Sfruttare la creatività per dare vita a progetti attraverso i quali promuovere l’opera di sensibilizzazione sottostante agli studi degli esperti, per dimostrare che i cambiamenti ai quali il nostro pianeta va incontro a causa di più ampi sconvolgimenti ai quali la società attuale è sottoposta, vanno monitorati e devono essere gestiti adeguatamente. È questo lo spirito fondante dell’associazione Cape Farewell, ed è questo il motivo per cui il presidente della Fondazione Cinema per Roma, organizzatrice del Festival, Gian Luigi Rondi, ha deciso di dedicargli uno spazio significativo, insieme, peraltro, all’intera sezione “Occhi sul mondo”, comprendente 7 film sul tema dell’ambiente e, appunto, in particolare sul cambiamento climatico.
È così che la sala AuditoriumArt è stata completamente adibita all’esposizione di alcuni lavori legati a Cape Farewell.
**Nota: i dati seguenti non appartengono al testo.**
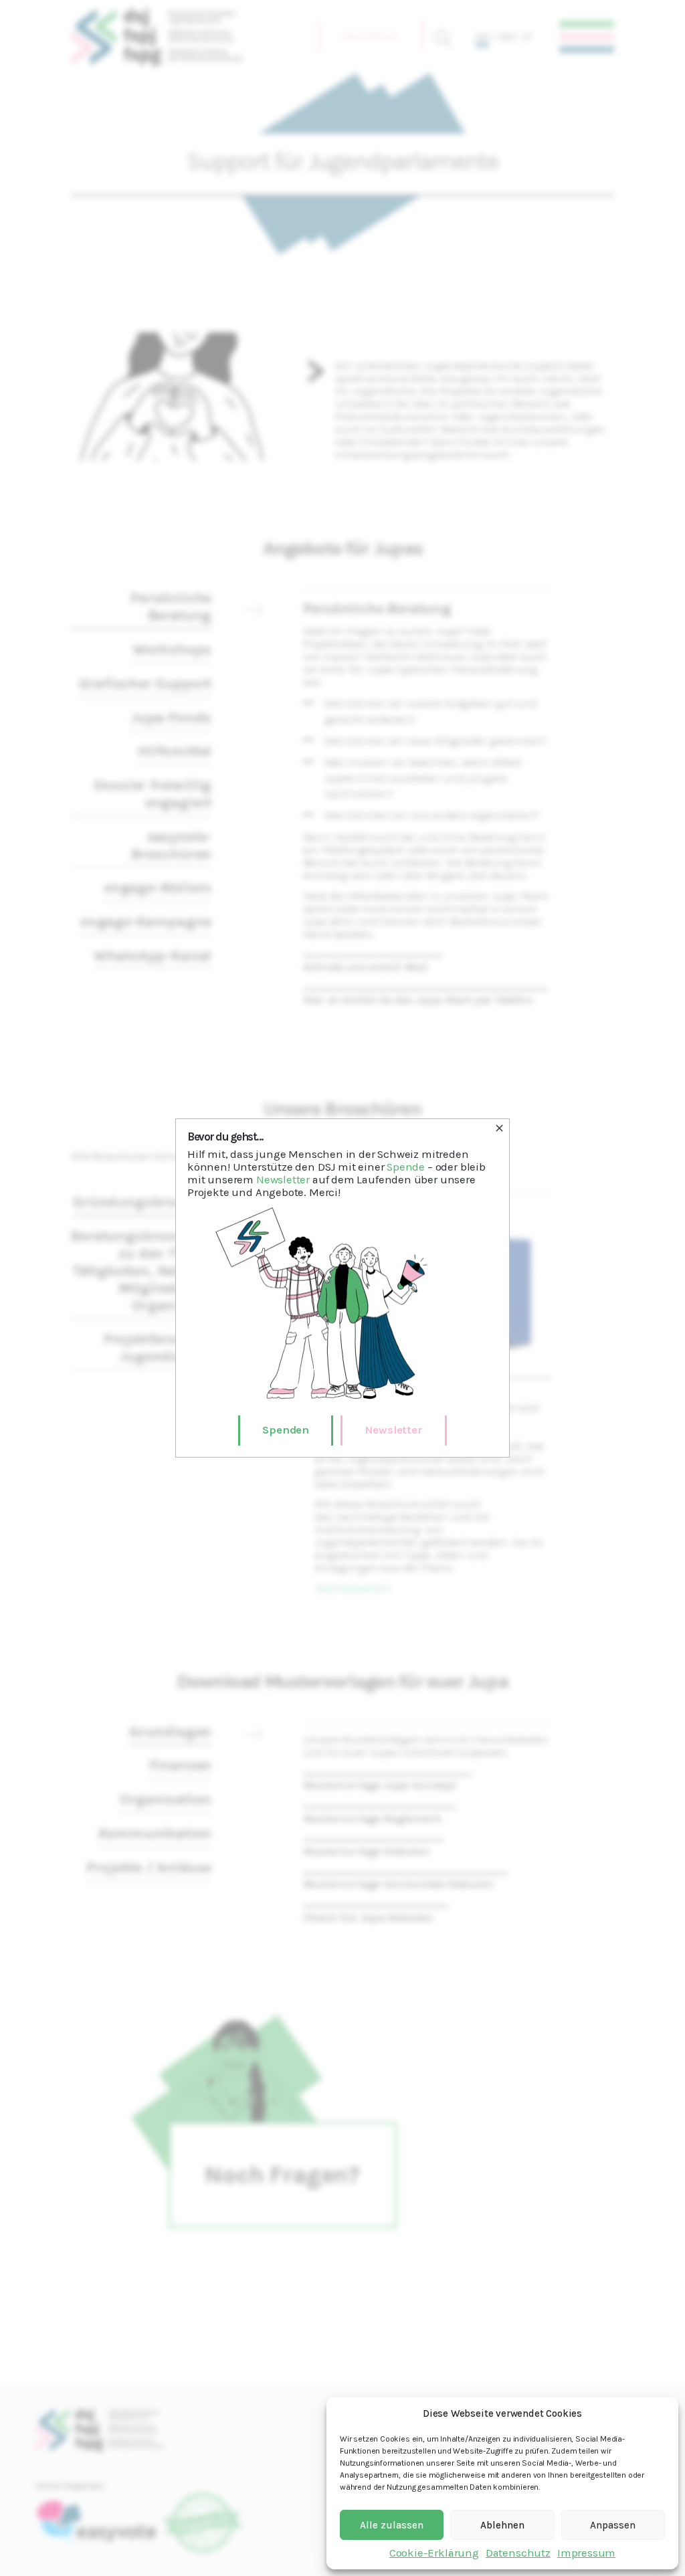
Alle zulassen (391, 2525)
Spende (406, 1167)
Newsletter (283, 1179)
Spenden (285, 1429)
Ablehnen (502, 2525)
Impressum (586, 2553)
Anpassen (612, 2525)
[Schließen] (499, 1128)
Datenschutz (518, 2553)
Oltre a diverse installazioni fotografiche provenienti dalle spedizioni polari di cui sopra, spiccano particolarmente per originalità le opere di Lenn Sissay, video-artista londinese e quella di una pittrice statunitense in viaggio verso Capo Nord. L’opera di Sissay consiste in un monologo appassionato, a tratti violento, atto a denunciare la troppo frequente disattenzione e la presunzione degli uomini nei confronti del tema climatico. “Let me get it right – Lasciate che mi spieghi”, ripete ossessivamente Sissay, “What if we got it wrong – E se ci fossimo sbagliati?”. Se ci fossimo sbagliati, cioè, a ritenere che la bellezza dell’essere umano consistesse soltanto nel progresso scientifico e nell’innovazione tecnologica? Se ci fossimo sbagliati a ritenerci indiscutibilmente padroni di questo pianeta anziché suoi ospiti?. Sono questi i quesiti principali che l’artista pone al suo spettatore, intimandogli la calma e il rispetto per la natura che mostra la propria bellezza nei dettagli più semplici.
Interessante anche l’esperimento della pittrice statunitense che, sulla nave diretta a Capo Nord, ha voluto riprodurne il movimento ondulatorio attraverso il colore sulla tela. Tenendo sospeso in aria un pennello intriso di tempera, l’artista ha lasciato che fosse il movimento stesso della nave in viaggio a distribuire il colore sulla tela. Macchie prevalentemente concentrate con rare punte di colore sparse per il resto della tela mostrano che il movimento c’è, ma è impercettibile.
Una mostra che sembra voler dire ai suoi spettatori che il cambiamento climatico non deve interessare soltanto gli specialisti, ma, al contrario, la più ampia fascia possibile di popolazione, la quale può a tutti i livelli portare il proprio contributo.
Una serie di incontri con viaggiatori, artisti e specialisti avrà luogo fino alla fine del Festival per portare avanti il dibattito sull’ambiente e sul cambiamento climatico. Accorrete numerosi.